[Stored records]
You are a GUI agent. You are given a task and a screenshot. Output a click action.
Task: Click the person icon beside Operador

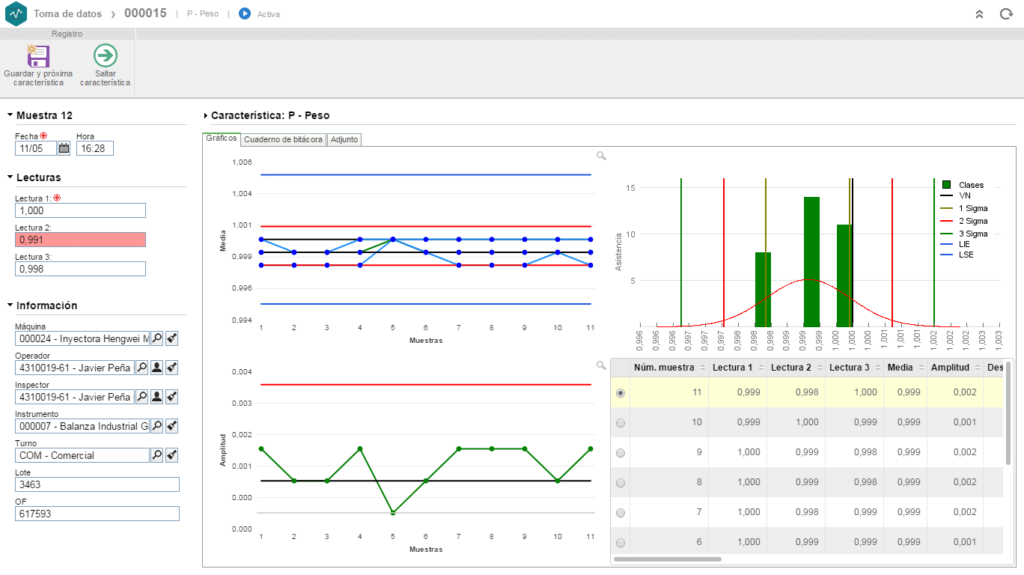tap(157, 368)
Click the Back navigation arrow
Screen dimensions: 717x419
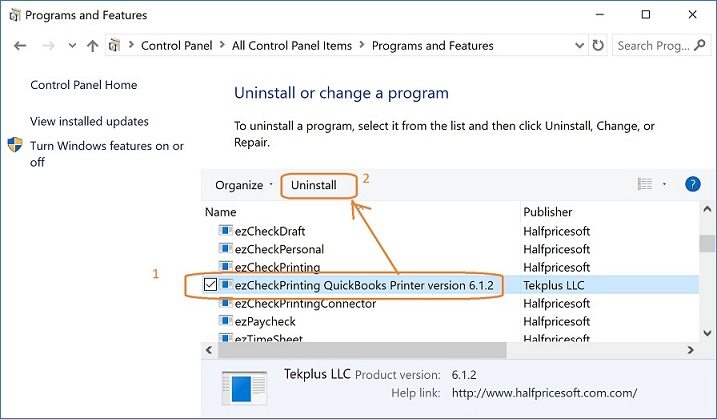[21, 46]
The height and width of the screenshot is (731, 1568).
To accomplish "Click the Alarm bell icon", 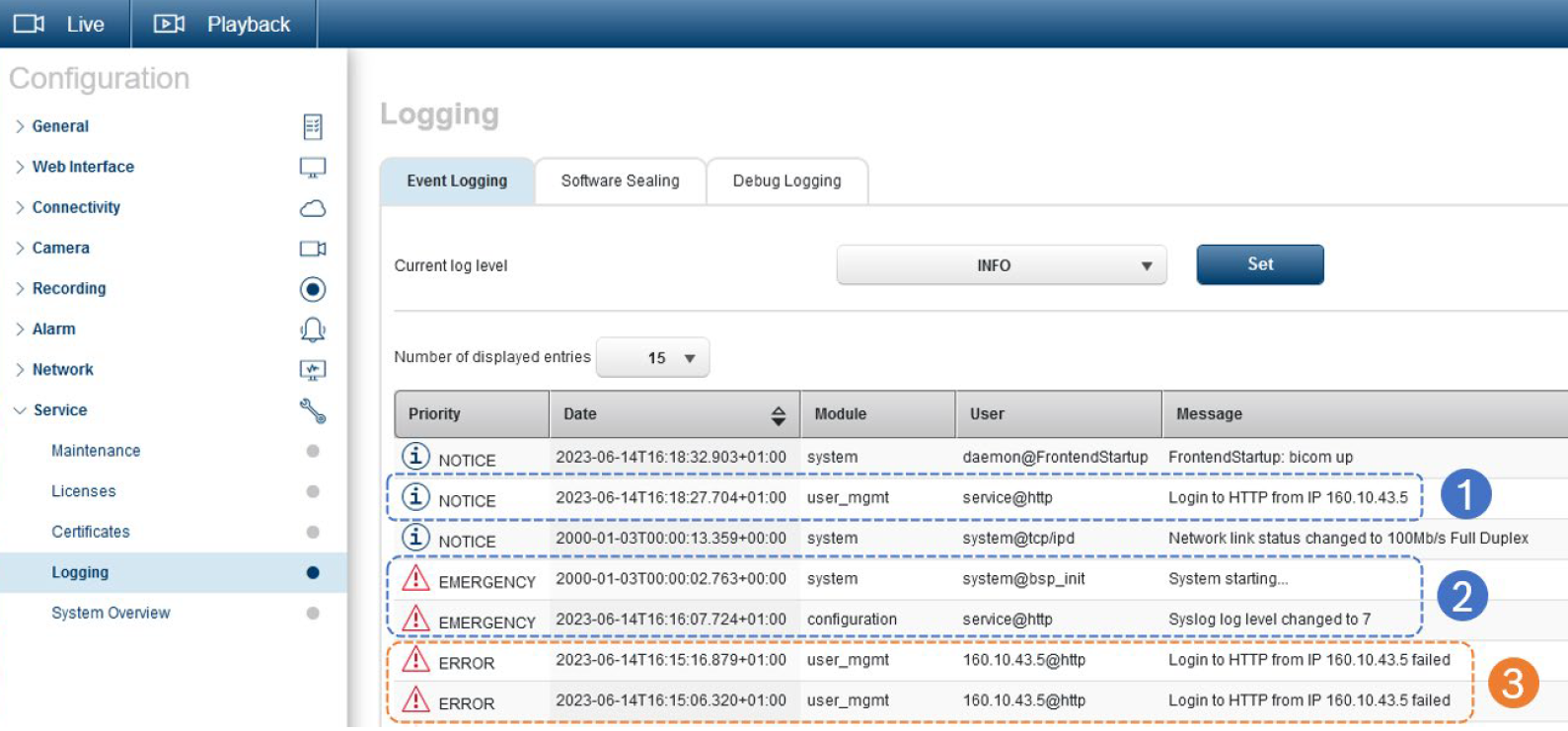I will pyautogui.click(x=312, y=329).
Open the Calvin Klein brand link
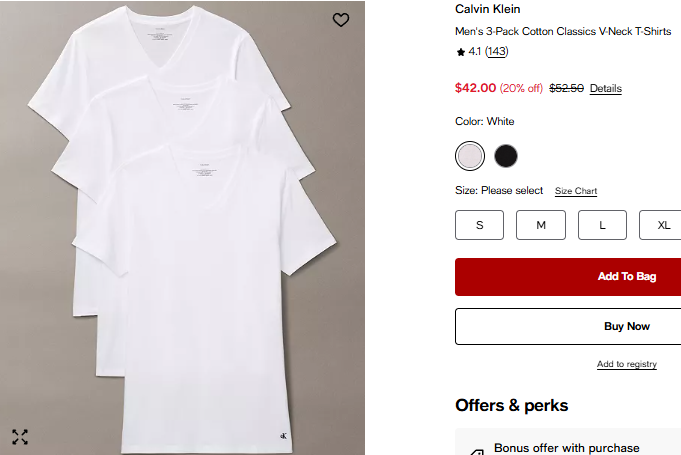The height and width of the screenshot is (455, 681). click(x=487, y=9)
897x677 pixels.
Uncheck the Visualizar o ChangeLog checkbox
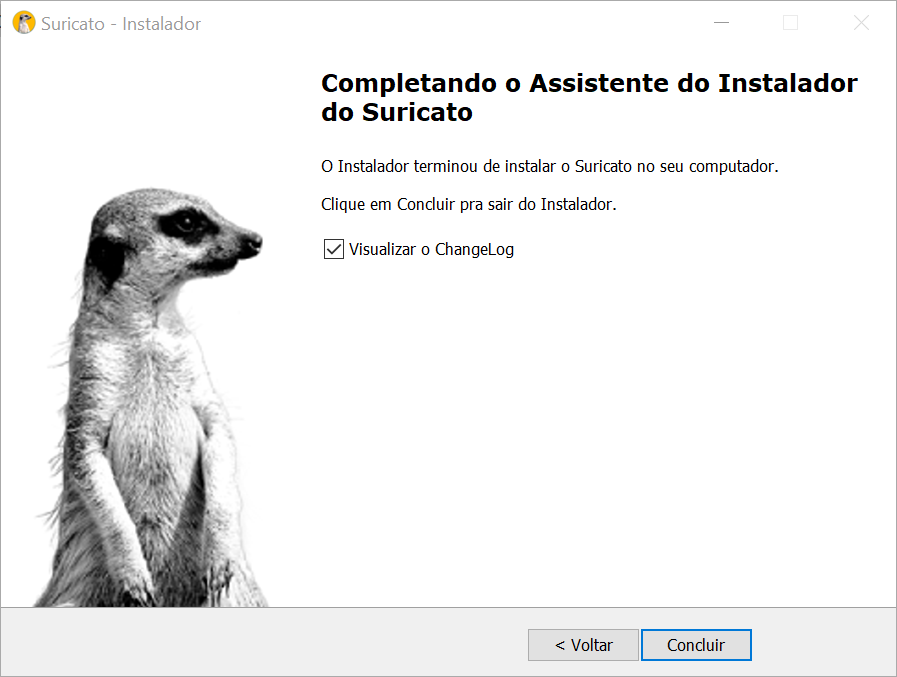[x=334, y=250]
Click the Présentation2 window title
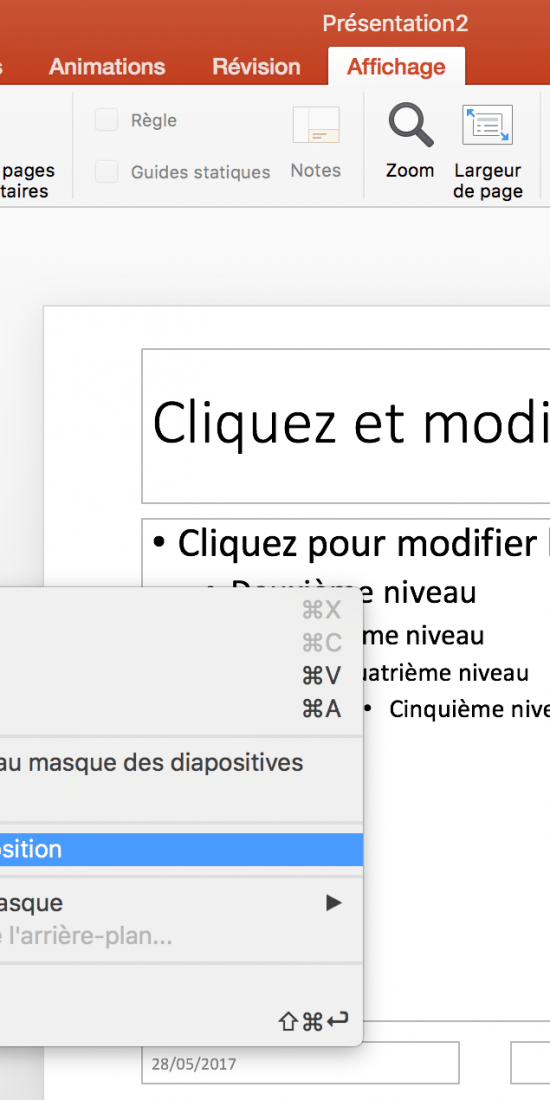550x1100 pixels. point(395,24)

* [What to produce]
Print exactly, and print only, the lines from the line with "Uncheck the Visualizar o ChangeLog checkbox" through the last line of the entries, both ends included. No pictures belong in the result.

* [Answer section]
Uncheck the Visualizar o ChangeLog checkbox
[x=334, y=250]
Click the Présentation2 window title
550x1100 pixels. point(395,24)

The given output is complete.